There was a significant increase in plasma IGF-1 after 28 days of BR in both the EAA and RT groups (time effect, p < 0.001). Values returned to baseline after 14 days of recovery (time effect, p < 0.001), Figure 1a. Additionally, after BR, plasma IGF-1 levels were correlated with lean leg mass (r= 0.694, p<0.001) and normal muscle density (r=0.604, p<0.002) in the RT but not the EAA group. Total adiponectin decreased significantly after BR (time effect, p < 0.001). There was a further significant change in adiponectin after recovery. However, surprisingly the RT group did not return to baseline values (time-by-group p = 0.014), Figure 1b. Similarly, there was a significant decrease in HDL-cholesterol levels after BR (time effect, p < 0.001) with a concomitant increase after recovery (time effect, p < 0.001) but did not return to baseline values (time effect, p < 0.001), Figure 1c. Total cholesterol decreased after BR in both groups (time effect, p = 0.004) and remained below baseline values even after recovery (time effect, p = 0.009); corroborating the decline in HDL-cholesterol, Figure 1d. Triglyceride levels showed a trend towards an increase after recovery only in the EAA group which was also elevated above baseline values (time-by-group, p = 0.070), Figure 1e. There was an increase in HDL:total cholesterol ratio after bed rest in both groups, 0.8 in the EAA group and 0.4 in the RT group (p = 0.005) which decreased after recovery (p < 0.001), Figure 1f. In contrast, there was no change in cytokine (TNFα, IL-1ß, IL-6) or cortisol concentrations after BR or recovery, Figures 2a-d. Interestingly, CRP decreased significantly after BR (time effect p = 0.021) and increased after recovery (time effect p = 0.003; Figure 2e).
Low density muscle significantly decreased in both groups after BR (time effect, p < 0.001) and returned to baseline values after recovery (time effect p < 0.001), Figure 3a.
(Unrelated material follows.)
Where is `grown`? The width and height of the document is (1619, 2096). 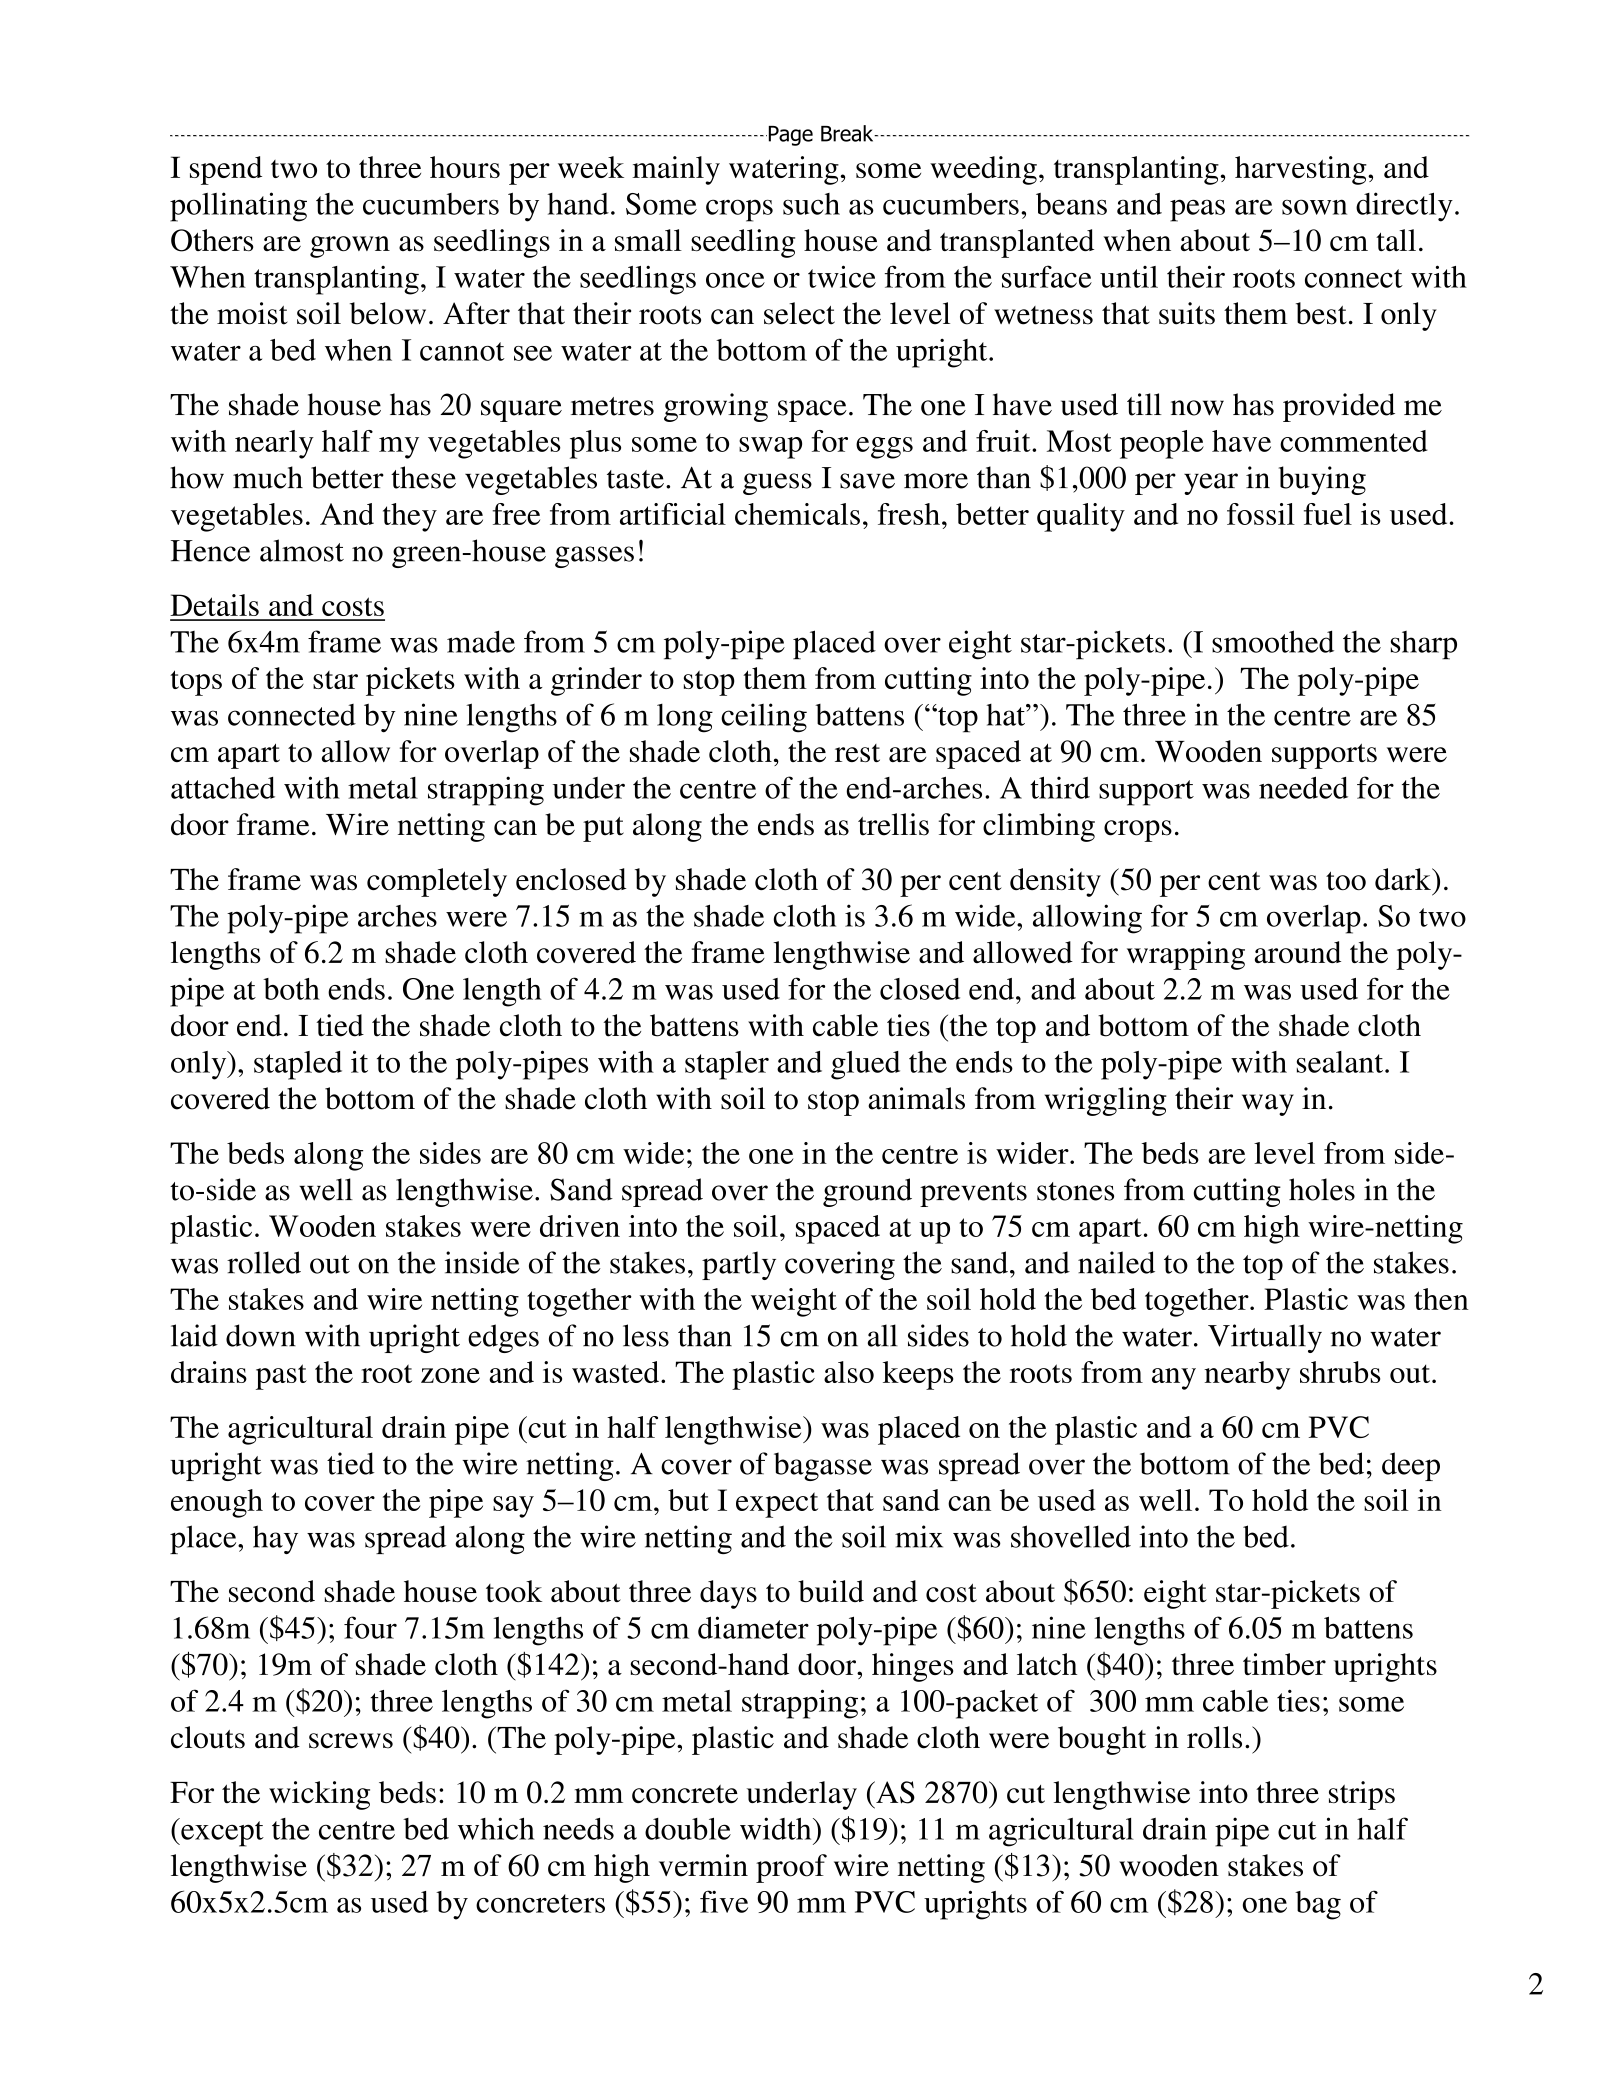
grown is located at coordinates (350, 247).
Normal density muscle decreased significantly in the EAA group after BR (time-by-group effect, p < 0.001) and it did not return to baseline values after recovery (time-by-group effect, p = 0.002), Figure 3b. Subfacial fat showed a trend towards time-by-group effect after BR (p = 0.076) with an increase in the EAA group compared to RT, Figure 3c. Lean leg mass decreased significantly in both groups after BR (time effect, p < 0.001). After recovery the RT group increased to a greater extent than the EAA group (time-by-group effect, p = 0.033); Figure 3d. Values were previously reported in (13).
Influence of 28 days of bed rest and 14 days active recovery on plasma IGF-1, Adiponectin, HDL-cholesterol, total Cholesterol and Triglyceride levels. Plasma levels of a) IGF-1, b) Total adiponectin, c) HDL-cholesterol, d) Total-cholesterol, e) Triglycerides, f) HDL:total-cholesterol ratio. Values are reported as mean ± SEM except median ± IQR (Total adiponectin, log transformed values). Participants were randomized into amino acid supplement (EAA) group or resistance training with amino acid supplement (RT) group. Open bars: baseline values; grey bars: values after 28 days of BR; filled bars: values after 14 days of active recovery. Repeated measures analyses using General Linear Models (GLM) were carried out to assess the interaction between time [baseline (or pre-bed rest), end of bedrest, and recovery] and group [amino acids vs amino acids plus exercise] on each of the dependent variable studied. * p < 0.01 for time effect, ** p < 0.05 for time-by-group interaction.
Cytokine, cortisol and C-reactive protein levels after 28 days of bed rest and 14 days active recovery. Plasma levels of a) TNF-α, b) IL-1β, c) IL-6, d) Cortisol, e) CRP are reported as mean ± SEM or median ± IQR (for log transformed variables). Participants were randomized into amino acid supplement (EAA) group or resistance training with amino acid supplement (RT) group. Open bars: baseline values; grey bars: values after 28 days of BR; filled bars: values after 14 days of active recovery. Repeated measures analyses using General Linear Models (GLM) were carried out to assess the interaction between time [baseline (or pre-bed rest), end of bedrest, and recovery] and group [amino acids vs amino acids plus exercise] on each of the dependent variable studied.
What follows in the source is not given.